• Data extracted from a collection:
+ + + + + + +
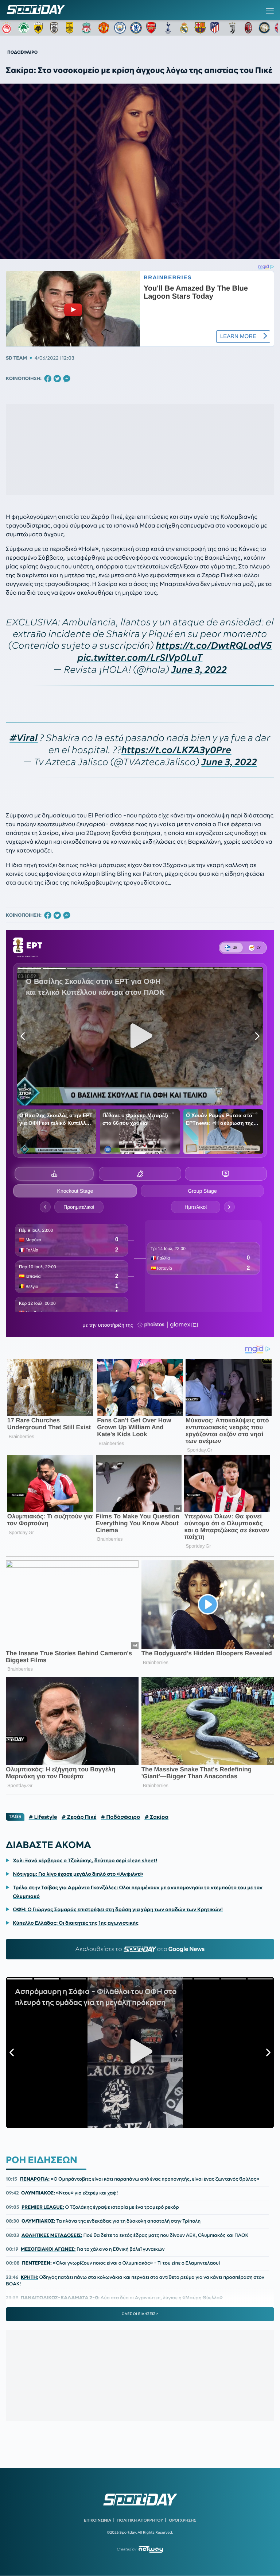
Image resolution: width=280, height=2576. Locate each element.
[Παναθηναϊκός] (24, 28)
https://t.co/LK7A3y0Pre (176, 750)
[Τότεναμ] (168, 28)
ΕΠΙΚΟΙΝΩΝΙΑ (97, 2520)
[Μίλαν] (248, 28)
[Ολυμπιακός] (7, 28)
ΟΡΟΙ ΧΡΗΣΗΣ (182, 2520)
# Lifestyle (43, 1817)
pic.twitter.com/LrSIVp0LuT (140, 657)
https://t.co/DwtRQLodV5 (214, 645)
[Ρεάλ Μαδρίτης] (184, 28)
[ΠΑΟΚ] (56, 28)
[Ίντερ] (264, 28)
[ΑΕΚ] (40, 28)
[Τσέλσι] (136, 28)
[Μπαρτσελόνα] (200, 28)
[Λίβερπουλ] (88, 28)
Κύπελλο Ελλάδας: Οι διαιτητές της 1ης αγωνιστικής (76, 1923)
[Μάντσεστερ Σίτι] (120, 28)
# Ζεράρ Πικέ (79, 1817)
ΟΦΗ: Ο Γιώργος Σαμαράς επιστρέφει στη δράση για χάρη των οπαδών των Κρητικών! (118, 1909)
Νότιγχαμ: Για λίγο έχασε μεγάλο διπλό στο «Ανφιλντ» (78, 1874)
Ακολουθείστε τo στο (140, 1949)
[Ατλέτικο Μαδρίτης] (216, 28)
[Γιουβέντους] (232, 28)
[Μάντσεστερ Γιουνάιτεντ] (104, 28)
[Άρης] (72, 28)
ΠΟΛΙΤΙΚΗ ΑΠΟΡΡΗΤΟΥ (140, 2520)
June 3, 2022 (199, 669)
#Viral (23, 738)
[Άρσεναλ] (152, 28)
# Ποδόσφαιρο (120, 1817)
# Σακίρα (156, 1817)
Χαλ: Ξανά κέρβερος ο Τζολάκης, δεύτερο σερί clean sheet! (85, 1860)
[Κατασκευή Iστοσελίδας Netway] (150, 2549)
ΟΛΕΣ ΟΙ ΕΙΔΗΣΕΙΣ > (140, 2314)
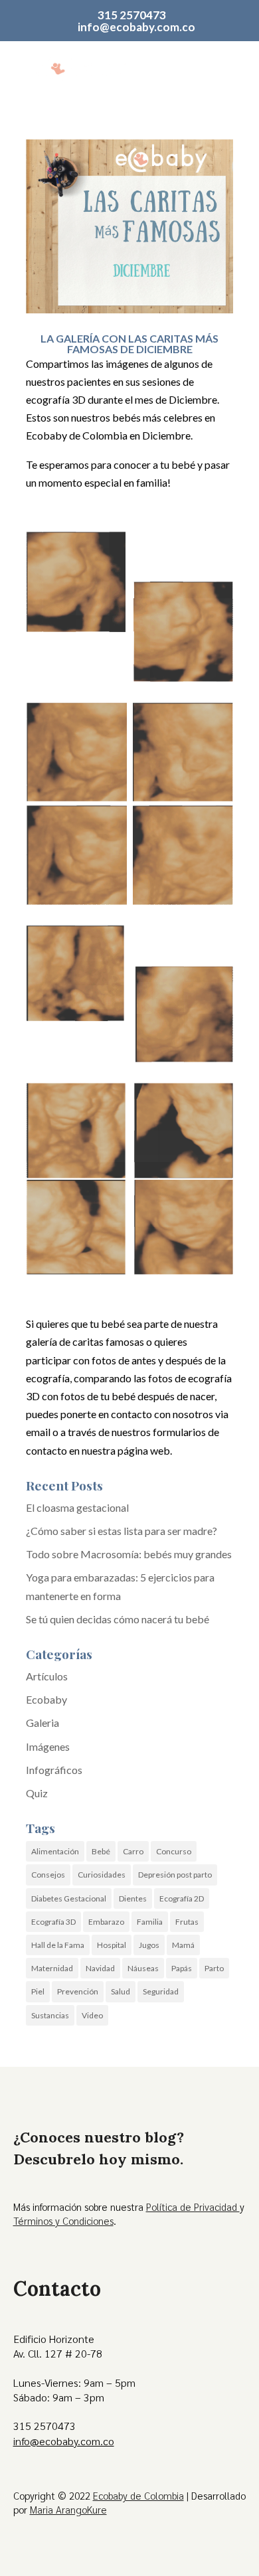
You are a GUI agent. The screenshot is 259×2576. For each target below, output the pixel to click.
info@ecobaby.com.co (63, 2441)
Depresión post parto (175, 1875)
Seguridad (161, 1991)
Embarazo (106, 1922)
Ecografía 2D (181, 1898)
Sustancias (50, 2015)
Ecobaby (46, 1699)
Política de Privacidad (193, 2206)
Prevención (77, 1991)
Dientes (133, 1898)
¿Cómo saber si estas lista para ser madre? (121, 1530)
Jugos (149, 1945)
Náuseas (143, 1968)
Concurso (173, 1851)
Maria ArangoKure (68, 2509)
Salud (120, 1991)
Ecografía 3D (53, 1922)
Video (92, 2015)
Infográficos (54, 1769)
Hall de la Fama (57, 1945)
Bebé (101, 1851)
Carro (133, 1851)
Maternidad (52, 1968)
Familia (150, 1922)
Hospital (111, 1945)
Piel (37, 1991)
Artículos (47, 1676)
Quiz (37, 1793)
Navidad (100, 1968)
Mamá (183, 1945)
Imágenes (48, 1746)
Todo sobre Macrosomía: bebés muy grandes (129, 1554)
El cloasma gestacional (77, 1507)
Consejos (48, 1875)
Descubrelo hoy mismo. (98, 2159)
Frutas (187, 1922)
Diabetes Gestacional (68, 1898)
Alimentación (55, 1851)
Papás (181, 1968)
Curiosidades (102, 1875)
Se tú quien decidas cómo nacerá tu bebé (117, 1619)
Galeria (42, 1722)
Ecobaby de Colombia (138, 2495)
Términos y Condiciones (63, 2220)
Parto (214, 1968)
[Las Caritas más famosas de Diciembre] (129, 606)
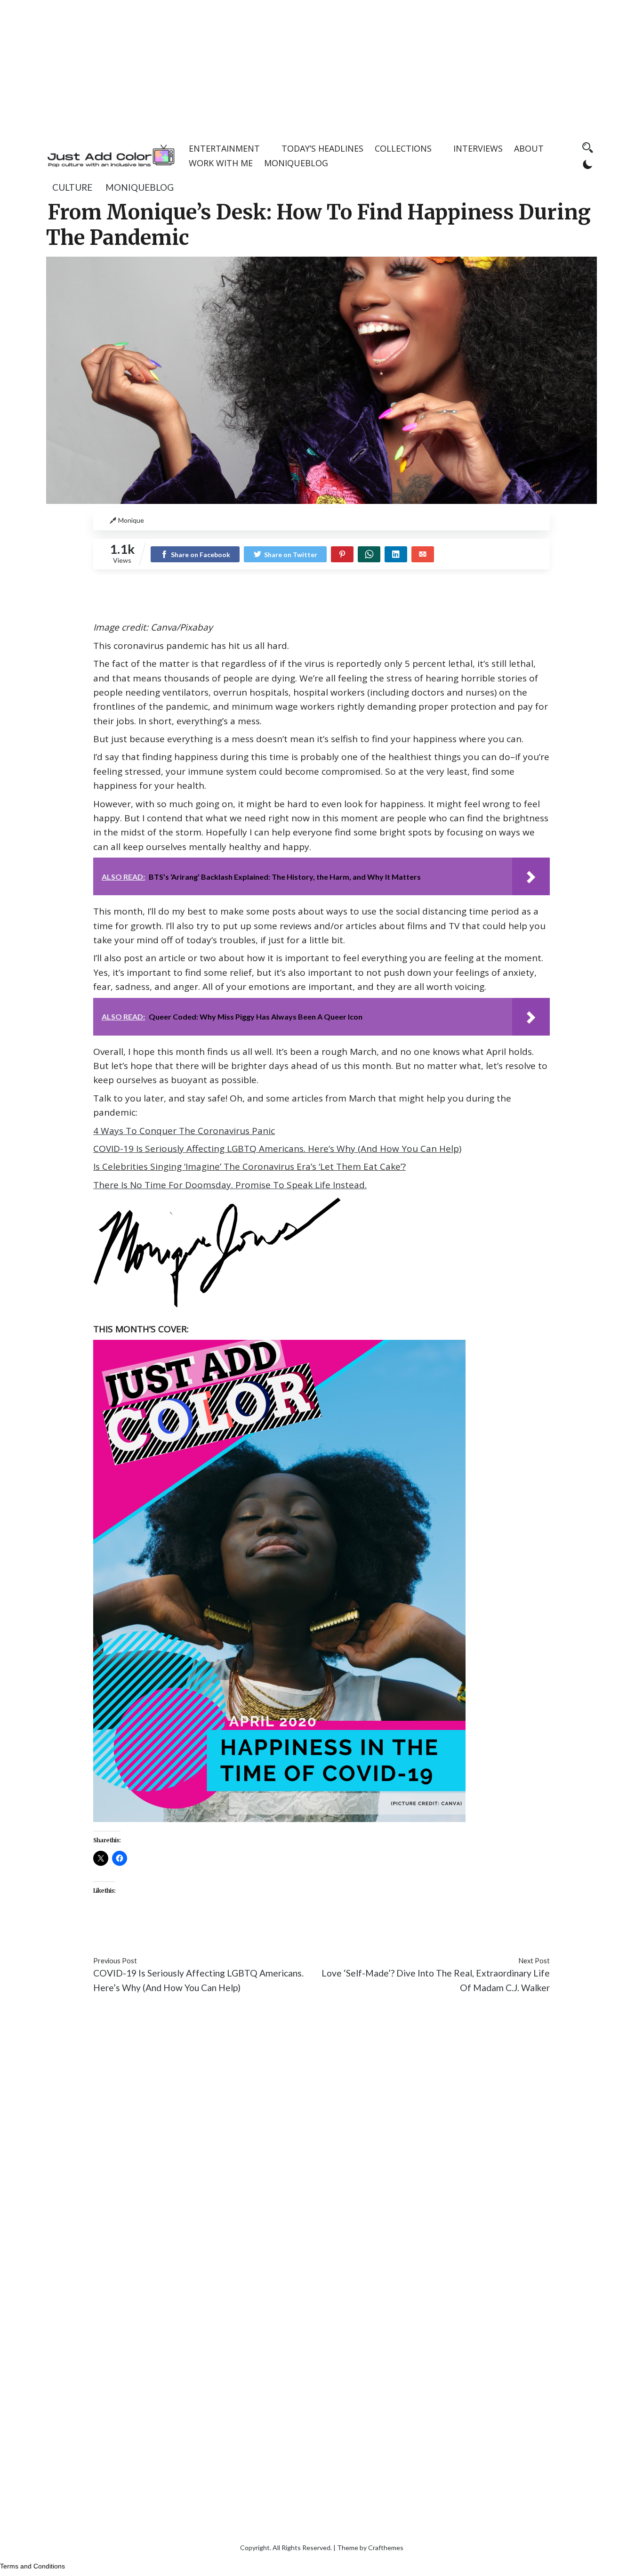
+ + + + + + +
• Task brief:
Starting with the line that contains "Términos y Condiciones (63, 2220)", give the lines again exactly as they appear through the last line of the data, pictures excluded.

• Answer space:
Términos y Condiciones (63, 2220)
Parto (214, 1968)
[Las Caritas más famosas de Diciembre] (129, 606)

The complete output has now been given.